Muscles have three layers of connective tissues

1. Epimysium

2. Perimysium

3. Endomysium



EPIMYSIUM
The epimysium is a dense layer of collagen fibers that surrounds the entire muscle. It separates the
muscle from nearby tissues and organs. The epimysium is connected to the deep fascia, a dense
connective tissue layer

PERIMYSIUM
The perimysium divides the skeletal muscle into a series of compartments. Each compartment
surrounds a bundle of muscle fibers called a fascicle. The perimysium contains collagen and elastic
fibers as well as the blood vessels and nerves that supply the muscle fibers within the fascicles.

ENDOMYSIUM
The endomysium is delicate connective tissue that surrounds individual muscle cells, known as
muscle fibers. Endomysium is a flexible, elastic connective tissue that contains:

1. capillary networks (the smallest blood vessels) that supply blood to the muscle fibers;
2. myosatellite cells, stem cells that help repair damaged muscle tissue
3. nerve fibers that control the muscle.
The endomysium, perimysium and epimysium come together at the end of muscles to form
connective tissue attachment to bone matrix i.e. tendon.

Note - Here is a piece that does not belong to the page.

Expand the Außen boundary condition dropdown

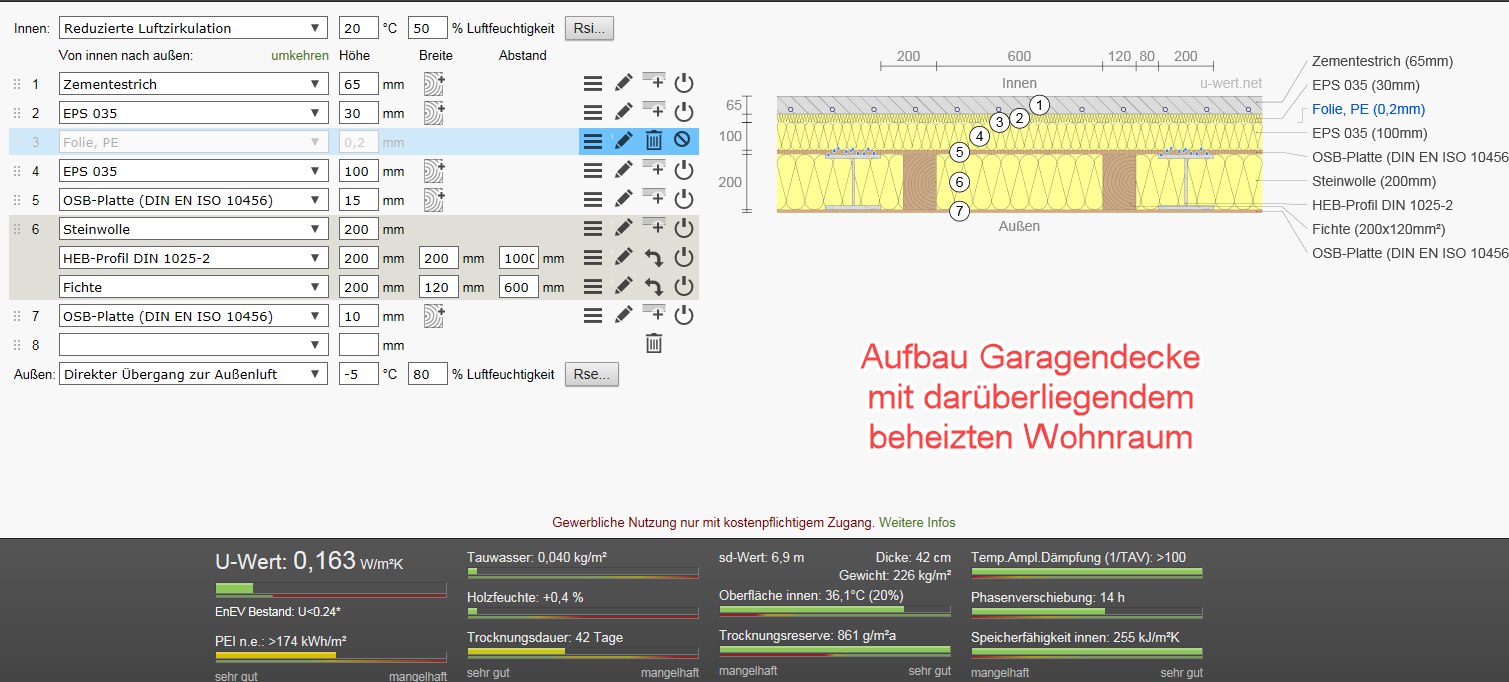coord(194,374)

,CHARACTERISITICS OF SKELETAL MUSCLE FIBERS
 skeletal muscle fibers are very long
 Develop through fusion of mesodermal cells called myoblasts
 Multinucleated: contains hundreds of nuclei
 The reason skeletal muscle fibers are multinucleated is because genes are necessary
to code for enzymes and structural proteins required for normal muscle contraction.

, THE SACROLEMMA AND TRANSVERSE TUBULES
The sarcolemma is the cell membrane of a muscle fiber; it surrounds the sarcoplasm. The sarcoplasm
is the cytoplasm of the muscle fiber. In a skeletal muscle fiber, a sudden change in the membrane
potential is the first step that leads to a contraction. Even though a skeletal muscle fiber is very large,
all regions of the cell must contract at the same time. The signal to contract must be distributed
quickly throughout the interior of the cell.

This signal is propagated through the transverse tubules. Transverse tubules, are narrow tubes
whose surfaces are continuous with the sarcolemma and extend deep into the sarcoplasm. They are
filled with extracellular tubules. Electrical impulses, known as action potentials, are conducted by the
sarcolemma and travel along the transverse tubules. This allows the entire muscle fiber to contract
simultaneously.

MYOFIBRILS
Myofibrils are smaller in diameter, but they are as long as the entire muscle fiber. Myofibrils consist
of bundles of protein filaments called myofilaments. There are two kinds of myofilaments:

1. Thin filaments: composed primarily out of protein actin
2. Thick filaments: composed primarily out of protein myosin
Myofibrils are responsible for muscle contraction, and ATP is needed. Mitochondrial activity and
glucose breakdown by glycolysis provide energy in the form of ATP for short-duration, maximum-
intensity muscular contractions.

THE SARCOPLASMIC RETICULUM
The sarcoplasmic reticulum is a membrane complex that forms a tubular network around each
myofibril. It is similar in structure to smooth endoplasmic reticulum in other structures. On either
side of a Transverse tubule, the tubules of the Sarcoplasmic Reticulum enlarge, fuse, and form
expanded chambers called terminal cisternae.